Redefining the role of the violin in contemporary music, Nashville-based composer-musician Tracy Silverman has contributed significantly to the development and repertoire for the electric six-string violin and what he calls “21st century violin playing.” He composed and performs Love Song to the Sun, a new, evening-length, multimedia performance for solo six-string electric violin and electronics, with constructed media design, alongside 75 undergraduate musicians from Vanderbilt’s Blair School of Music. The performance utilizes interactive projections to tell a dramatic story of survival and triumph. It is a fusion of audio and visual technologies containing symphonic breadth and cinematic dimension, where the performer himself morphs into the abstract. In a departure from traditional concert surrounds, Tracy Silverman and the Blair School of Music orchestra, led by Robin Fountain, reimagine the 21st century classical concert for both performers and audience inside OZ Arts’ non-traditional warehouse space.

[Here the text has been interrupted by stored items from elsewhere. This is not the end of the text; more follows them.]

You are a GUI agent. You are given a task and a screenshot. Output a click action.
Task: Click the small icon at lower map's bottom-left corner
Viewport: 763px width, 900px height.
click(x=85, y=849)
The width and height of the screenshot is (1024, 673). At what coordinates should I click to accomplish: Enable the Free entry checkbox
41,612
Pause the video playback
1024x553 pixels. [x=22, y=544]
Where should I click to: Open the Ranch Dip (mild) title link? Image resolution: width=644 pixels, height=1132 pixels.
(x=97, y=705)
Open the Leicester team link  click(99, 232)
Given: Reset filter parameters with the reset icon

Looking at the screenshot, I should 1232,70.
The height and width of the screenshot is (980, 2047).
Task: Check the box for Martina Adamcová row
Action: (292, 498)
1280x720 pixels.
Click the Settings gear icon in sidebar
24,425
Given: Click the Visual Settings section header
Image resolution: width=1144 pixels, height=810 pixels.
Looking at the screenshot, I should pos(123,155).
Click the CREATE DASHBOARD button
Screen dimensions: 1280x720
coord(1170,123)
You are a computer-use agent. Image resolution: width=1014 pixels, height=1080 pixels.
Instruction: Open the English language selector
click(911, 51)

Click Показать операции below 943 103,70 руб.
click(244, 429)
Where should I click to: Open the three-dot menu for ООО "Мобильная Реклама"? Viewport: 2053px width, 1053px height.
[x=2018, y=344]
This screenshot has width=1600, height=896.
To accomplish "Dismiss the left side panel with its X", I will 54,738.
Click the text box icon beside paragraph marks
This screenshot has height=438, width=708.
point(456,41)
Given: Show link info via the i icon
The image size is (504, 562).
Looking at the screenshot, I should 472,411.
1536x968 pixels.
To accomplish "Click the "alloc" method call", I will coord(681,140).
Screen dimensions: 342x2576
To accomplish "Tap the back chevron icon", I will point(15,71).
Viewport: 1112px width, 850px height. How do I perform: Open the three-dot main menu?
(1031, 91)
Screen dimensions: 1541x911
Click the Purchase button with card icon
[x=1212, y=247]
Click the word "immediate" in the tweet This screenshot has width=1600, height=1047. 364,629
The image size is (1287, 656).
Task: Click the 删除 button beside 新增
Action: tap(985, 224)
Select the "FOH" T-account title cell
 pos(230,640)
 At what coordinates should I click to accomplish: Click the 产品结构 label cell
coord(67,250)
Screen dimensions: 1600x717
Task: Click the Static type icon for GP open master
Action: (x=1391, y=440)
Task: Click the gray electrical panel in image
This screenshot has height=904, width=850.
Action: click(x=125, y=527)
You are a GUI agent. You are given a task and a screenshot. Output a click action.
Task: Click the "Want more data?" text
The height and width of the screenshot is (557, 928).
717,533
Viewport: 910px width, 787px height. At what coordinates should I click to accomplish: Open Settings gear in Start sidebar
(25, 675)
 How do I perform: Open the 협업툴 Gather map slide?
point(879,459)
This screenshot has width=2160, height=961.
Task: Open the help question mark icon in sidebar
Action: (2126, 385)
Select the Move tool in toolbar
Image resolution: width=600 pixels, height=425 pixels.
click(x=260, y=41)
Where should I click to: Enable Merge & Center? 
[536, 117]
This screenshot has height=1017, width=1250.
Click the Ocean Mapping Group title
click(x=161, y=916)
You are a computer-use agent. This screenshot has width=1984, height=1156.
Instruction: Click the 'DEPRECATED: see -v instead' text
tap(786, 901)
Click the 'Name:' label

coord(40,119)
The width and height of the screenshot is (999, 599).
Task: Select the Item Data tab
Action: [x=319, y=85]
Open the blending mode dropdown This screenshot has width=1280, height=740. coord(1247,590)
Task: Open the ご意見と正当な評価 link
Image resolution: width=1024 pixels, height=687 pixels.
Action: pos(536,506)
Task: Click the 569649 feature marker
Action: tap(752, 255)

THEATER: Wilderness by En Garde Arts. Written by Anne Hamburger and Seth Bockley and directed by Seth Bockley. October 20 & 21, 2017, 8pm (no intermission); post-show Q&A on October 20 & 21. Performances suitable for ages 14 and up.
Wilderness is a pulsating new multimedia documentary theatre piece that speaks to our collective search for connection and hope, as families survive the extraordinary pressures and complexities that accompany coming of age in 21st Century America. It is anchored by six real families’ stories that explore issues of mental health and addiction as well as gender and sexual identity.

LECTURE: The Joke Is Mightier Than the Sword by Bassem Youssef. November 18, 2017, 8pm.
Dubbed the Jon Stewart of the Arab World, Bassem Youssef was the creator and host of the wildly popular TV show “Al-Bernameg,” the first political satire show in the Middle East and, with 30 million viewers every week, the most watched program in the region from 2011 through 2014.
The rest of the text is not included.